How long does it take to evict a tenant for non-payment in San Rafael?

The typical eviction timeline in San Rafael is 292 days. This is a statewide average for California, reflecting the lengthy legal process, court backlogs, and tenant protections. While some cases resolve faster, planning for a long haul is prudent.

Q3

What are the biggest mistakes landlords make in San Rafael?

The biggest mistakes include: improper notice forms or service, attempting "self-help" evictions (like changing locks or shutting off utilities, which is illegal), failing to properly screen tenants, not having a clear and compliant lease, and delaying action when rent isn't paid. Any of these can lead to your case being dismissed and starting over.

Q4

Can I evict a tenant in San Rafael if I want to move into my property?

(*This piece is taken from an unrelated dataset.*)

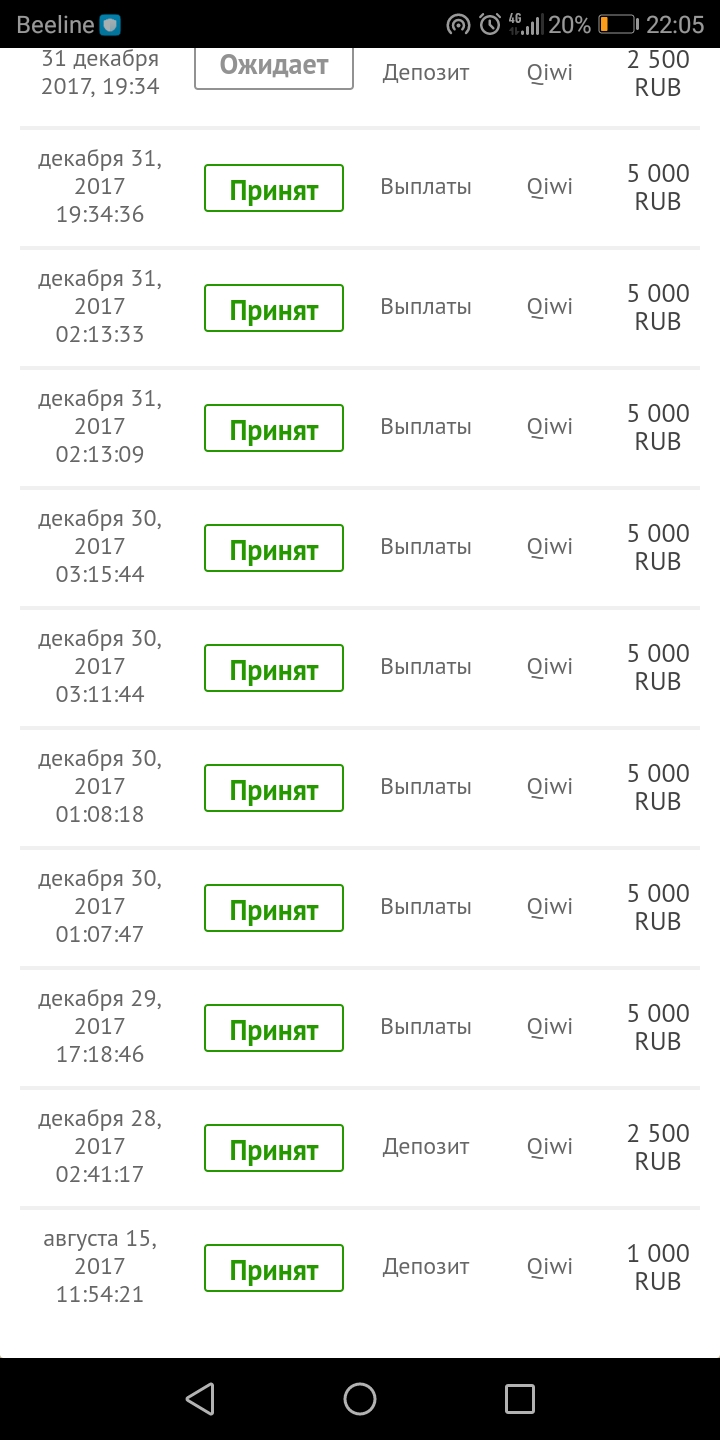Open recent apps with the square icon

(519, 1398)
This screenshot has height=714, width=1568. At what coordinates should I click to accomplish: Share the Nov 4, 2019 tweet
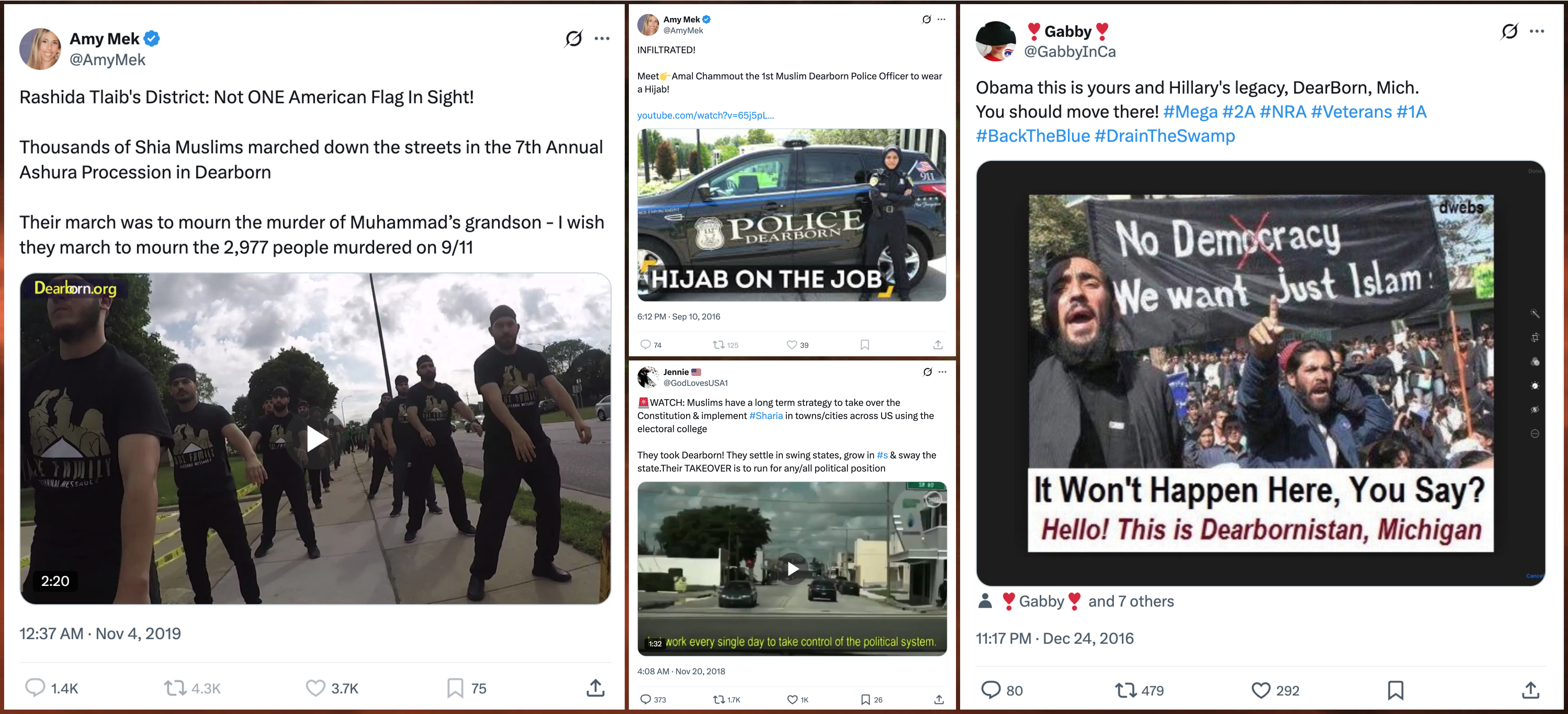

Yes, owner move-in is considered a "just cause" for eviction under California's statewide laws, provided you meet specific requirements. You must genuinely intend to move into the unit as your primary residence for at least 12 consecutive months. There are strict notice requirements and potential relocation assistance you may owe the tenant. Consult an attorney before proceeding with an owner move-in eviction.

Q5

Do I need a lawyer for an eviction in San Rafael?

While not legally required, hiring an attorney for an eviction in San Rafael is strongly recommended. The process is complex, and even minor errors can lead to significant delays and added costs. Given the typical eviction cost range of $14,429, $34,261 and the 292-day timeline, professional legal guidance is an investment that can save you substantial time and money.

06Score

What this score means for landlords2

A 8.3/10 places San Rafael in the 90th percentile of California cities on the Eviction Risk Score index. The score is the average of the nine sub-axes, all calibrated on a national 1 to 10 scale where 1 is most landlord-friendly and 10 is most tenant-protective. The 50-year reconstruction shows this score has risen sharply since 1976, a structural drift driven by court-calendar growth, rent-control adoption, and the rise of tenant-side legal aid. The trajectory matters more than the snapshot: the score is the climate, not the weather.